Frequently Asked Questions
What is the difference between read_excel and read_csv in pandas?
CSV files are plain text with comma-separated values. Excel files are binary spreadsheets that can contain multiple sheets, formatted cells, formulas, images, and more. Use read_csv for raw tabular data exports. Use read_excel when you need multi-sheet workbooks, formula results, or formatted data from spreadsheet tools.
How do I read only specific sheets from an Excel file?
Pass the sheet_name parameter with either the sheet name string or a zero-based sheet index. To read multiple sheets, pass a list of names or indices.

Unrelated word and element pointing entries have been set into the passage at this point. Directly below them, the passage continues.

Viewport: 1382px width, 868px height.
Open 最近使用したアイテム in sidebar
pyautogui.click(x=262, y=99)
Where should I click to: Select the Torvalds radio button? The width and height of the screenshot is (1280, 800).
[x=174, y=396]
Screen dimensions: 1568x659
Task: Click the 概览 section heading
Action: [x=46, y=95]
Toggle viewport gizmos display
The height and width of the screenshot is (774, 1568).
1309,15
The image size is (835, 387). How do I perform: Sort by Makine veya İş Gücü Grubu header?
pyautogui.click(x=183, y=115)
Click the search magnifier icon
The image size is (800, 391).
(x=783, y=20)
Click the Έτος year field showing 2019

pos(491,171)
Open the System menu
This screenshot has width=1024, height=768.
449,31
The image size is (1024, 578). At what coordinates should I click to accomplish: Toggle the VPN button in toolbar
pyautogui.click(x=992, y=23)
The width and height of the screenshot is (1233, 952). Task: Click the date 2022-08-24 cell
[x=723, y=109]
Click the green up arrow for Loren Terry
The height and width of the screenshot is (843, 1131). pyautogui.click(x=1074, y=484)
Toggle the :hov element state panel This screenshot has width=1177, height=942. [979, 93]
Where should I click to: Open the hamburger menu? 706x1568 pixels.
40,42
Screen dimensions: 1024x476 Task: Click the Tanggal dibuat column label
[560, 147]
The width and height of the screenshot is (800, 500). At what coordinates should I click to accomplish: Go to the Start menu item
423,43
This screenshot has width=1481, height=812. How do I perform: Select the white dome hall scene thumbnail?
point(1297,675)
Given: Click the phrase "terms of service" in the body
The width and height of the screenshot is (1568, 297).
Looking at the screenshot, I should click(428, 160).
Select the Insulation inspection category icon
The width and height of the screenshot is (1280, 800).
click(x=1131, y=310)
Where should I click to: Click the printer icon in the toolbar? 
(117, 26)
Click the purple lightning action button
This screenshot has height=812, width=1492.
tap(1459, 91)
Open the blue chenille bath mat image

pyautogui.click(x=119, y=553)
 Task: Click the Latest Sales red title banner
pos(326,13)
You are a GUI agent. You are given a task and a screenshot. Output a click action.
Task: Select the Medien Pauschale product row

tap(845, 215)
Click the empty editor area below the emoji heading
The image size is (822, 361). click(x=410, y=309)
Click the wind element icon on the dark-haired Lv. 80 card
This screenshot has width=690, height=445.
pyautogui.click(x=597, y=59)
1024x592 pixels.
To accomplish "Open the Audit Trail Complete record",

Why is pandas reading my dates as numbers?
Excel stores dates as serial numbers. Use parse_dates=True or parse_dates=["ColumnName"] to let pandas convert them to datetime objects automatically.
How do I read a password-protected Excel file?
Pass the password parameter when using the openpyxl engine. Keep the password in an environment variable rather than hardcoding it in your script.
Can pandas read .xls files?
Yes. Install xlrd with pip install xlrd and pandas will read .xls files automatically using that engine.
How do I read a large Excel file without running out of memory?
Read specific columns with usecols, limit rows with nrows, or convert the file to CSV first using openpyxl in read-only mode, then process the CSV in chunks.